John Sheail - Rabbits and their History

The history of rabbits in the UK might seem an unusal topic, but there is a surprisingly fascinating and complex story here. Rabbits first arrived on the British Isles at some point after the Norman Conquest. They began as a luxury food for the rich, but soon escaped the boundaries of their warrens and easily adapted to the British countryside. Over time, rabbits rapidly became an important part of  the rural economy and the natural ecology of the countryside, their meat helping to feed the population and their fur being a prized material for sale.

What John Sheail does well though, is to demonstrate how the history of the rabbit in the UK is one of an interaction between human society and nature. This is not a simple story of rabbits escaping their warrens and becoming accepted as a normal part of nature.

Rabbits could be a prized asset, yet their introduction often helped to destroy crops and woodlands. Their ability to procreate made it difficult, if not impossible to control their numbers. Whole areas of farmland were rendered worthless. A single collection of rabbits, unrestricted by property boundaries could, and frequently did, lay waste to crops. As a result of this, rabbits themselves became a battleground. Landowners might relish rabbits for the hunting parties that paid to shoot them, bagging dozens of animals in a day. The money from this could be much greater than the money obtained for farming the land, but the rabbits would alienated surrounding farmers. So poaching, hunting and trapping became something that also represented the struggle between farmers and landowners.

Dozens of laws aimed at restricting poaching are testiment to the landowners ability to use parliament to fight back, but the spread and growth of rabbits across the isles, meant that by the 20th century they were of epidemic proportions.

Much of Sheail's book deals with the back and forth nature of the battle for the right to hunt and eat rabbits and the defence of crops and land from them. He describes the, sometimes huge, artifical warrens built to house the animals (Henry VIII's estate owned an enormous auger, used to drill rabbit holes). He explains how gin traps worked, and why there was such an outcry at their cruelty and amusingly he discusses ferrets. He reports on the alleged use of crabs and lobsters (with lit candles on their backs) by rabbit trappers who used them to flush the animals out of their tunnels and called them sea-ferrets. He mentions evidence that toads were used in a similar way, but I find this somewhat unlikely.

Most interestingly he demonstrates how the introduction of myxomatosis destroying rabbits in their millions and almost driving them extinct had the consequence of changing, once again the nature of the beast. Rabbits today spend little time below ground, unlikely their more recent ancestors, and similar to the original animal introduced in medieval times.
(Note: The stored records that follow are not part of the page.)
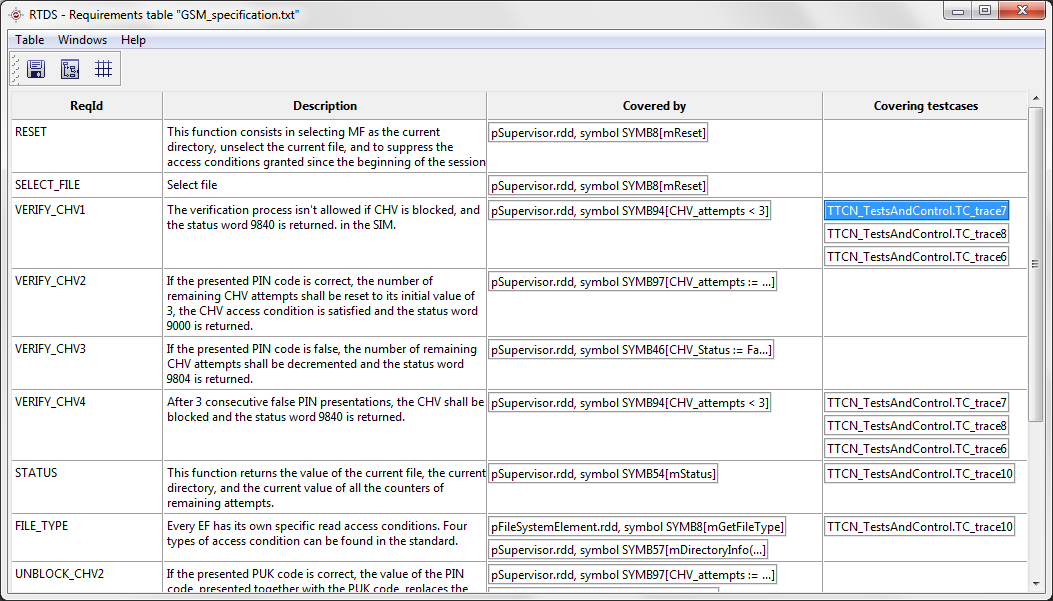
Task: Select the TC_trace10 testcase in STATUS row
Action: (919, 474)
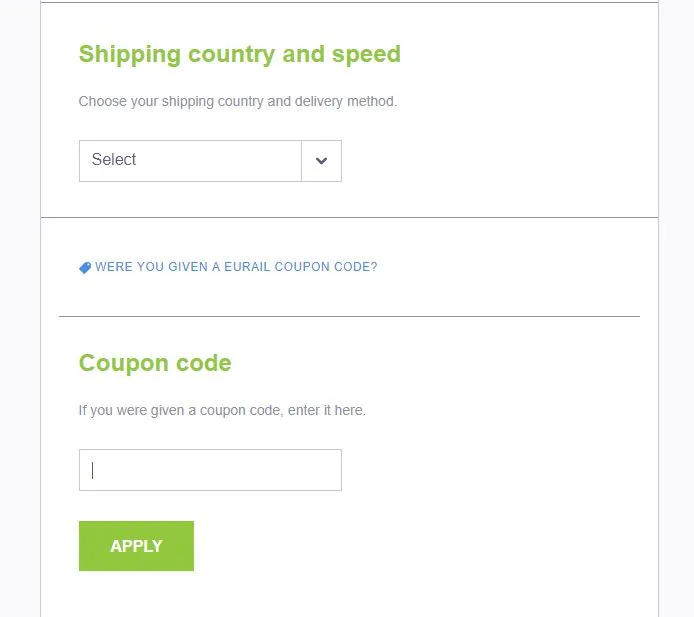Click the "Select" placeholder text in dropdown

click(x=114, y=160)
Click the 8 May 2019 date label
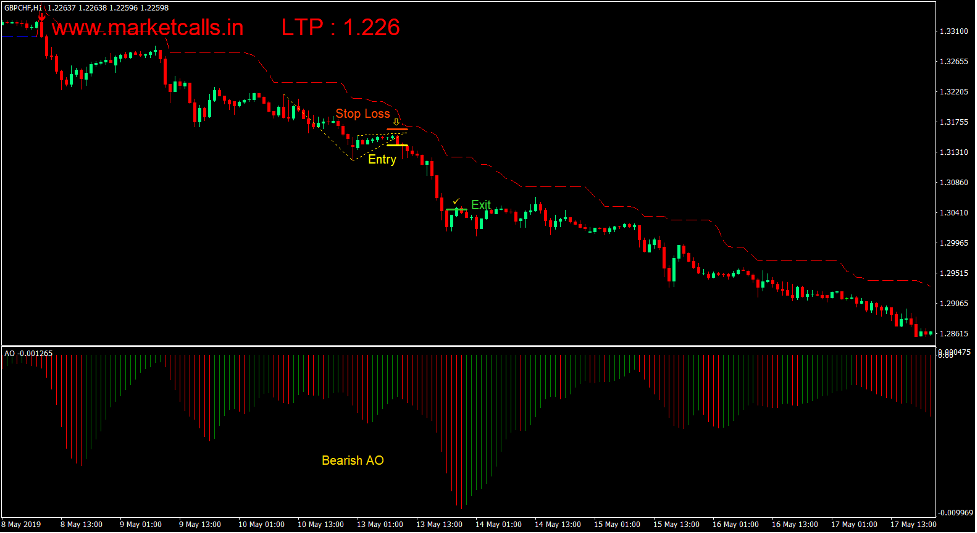977x533 pixels. [x=23, y=524]
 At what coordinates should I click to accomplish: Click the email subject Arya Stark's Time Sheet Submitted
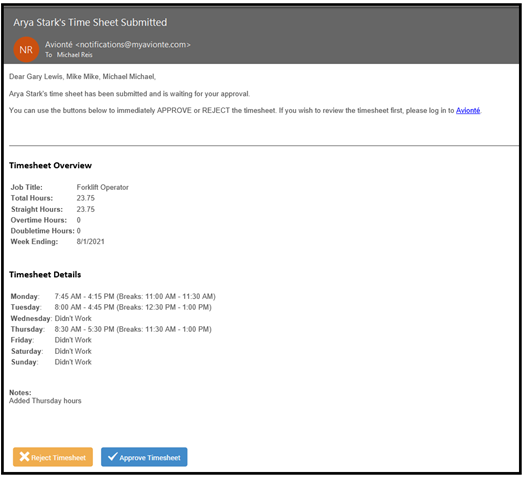[x=91, y=23]
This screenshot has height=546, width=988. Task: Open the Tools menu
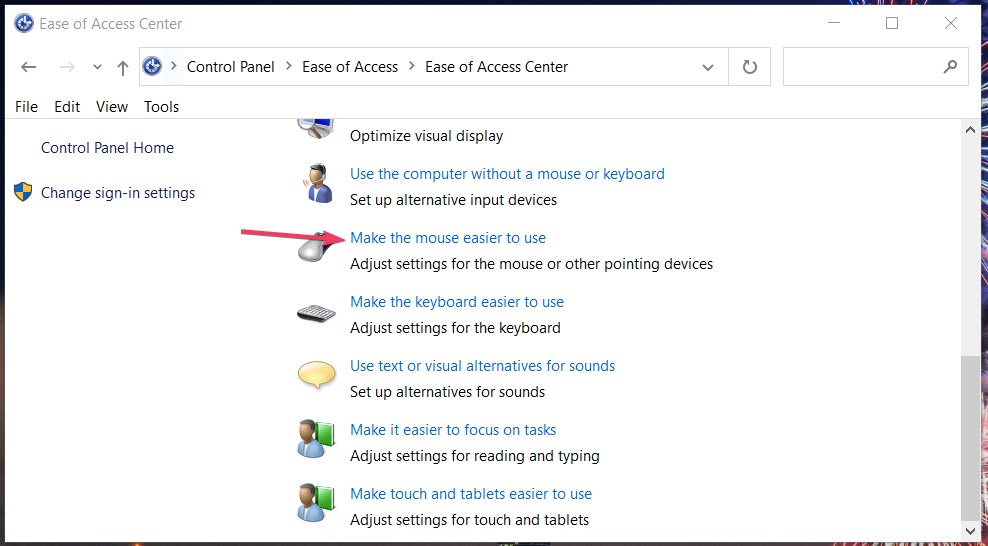point(161,106)
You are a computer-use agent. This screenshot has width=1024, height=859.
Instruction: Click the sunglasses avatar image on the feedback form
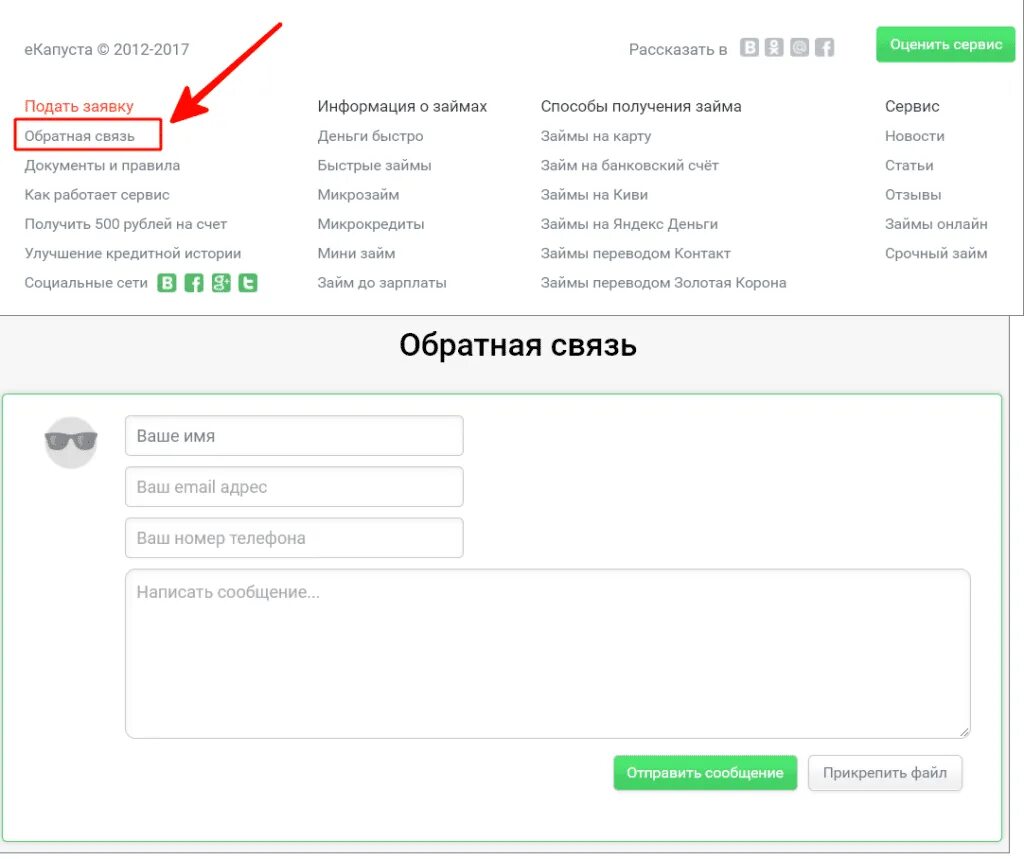(x=71, y=441)
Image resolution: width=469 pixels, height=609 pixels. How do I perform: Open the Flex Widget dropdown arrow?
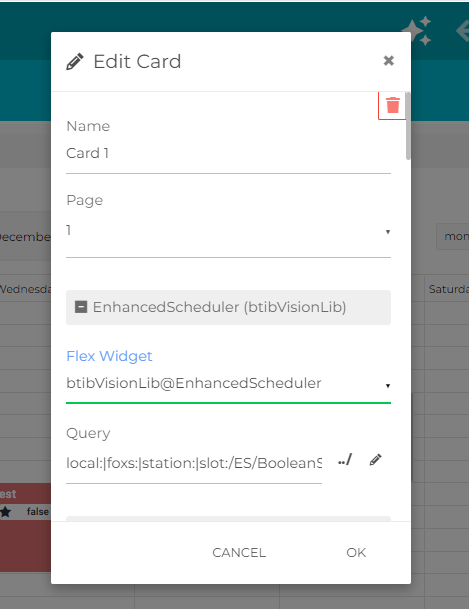tap(387, 386)
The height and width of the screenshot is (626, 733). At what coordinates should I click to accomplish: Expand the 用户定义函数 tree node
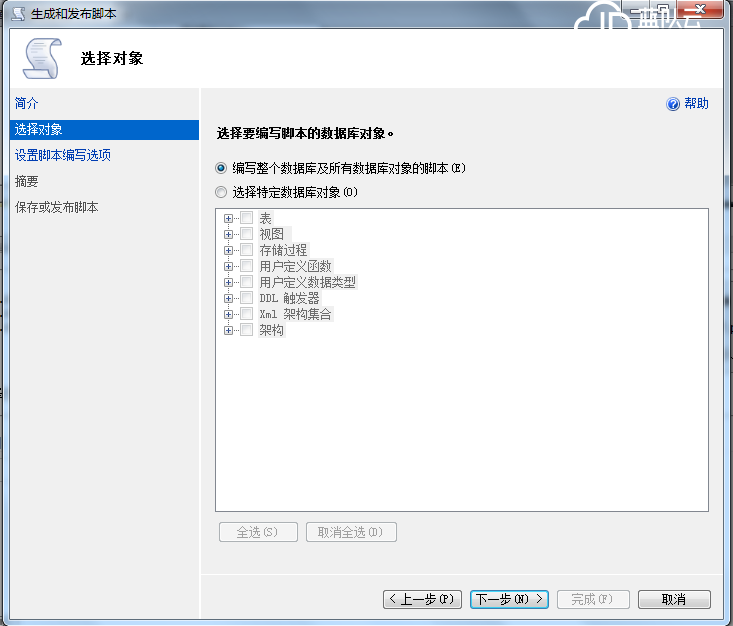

Their numbers are limited by the disease, and crops and agriculture are safer, but the example serves to show how rabbits are really a product of the social space that humans have created for them, rather than a natural evolution. The lack of suitable predators in Australia has shown the consequence of the introduction of the animals into an area offering almost unlimitless growth.

Sheail's book concludes by saying that the story of the rabbit has not ended. After all the interlinked nature of the shared history of humans and rabbit described so well in the preceeding pages will no doubt continue and develop.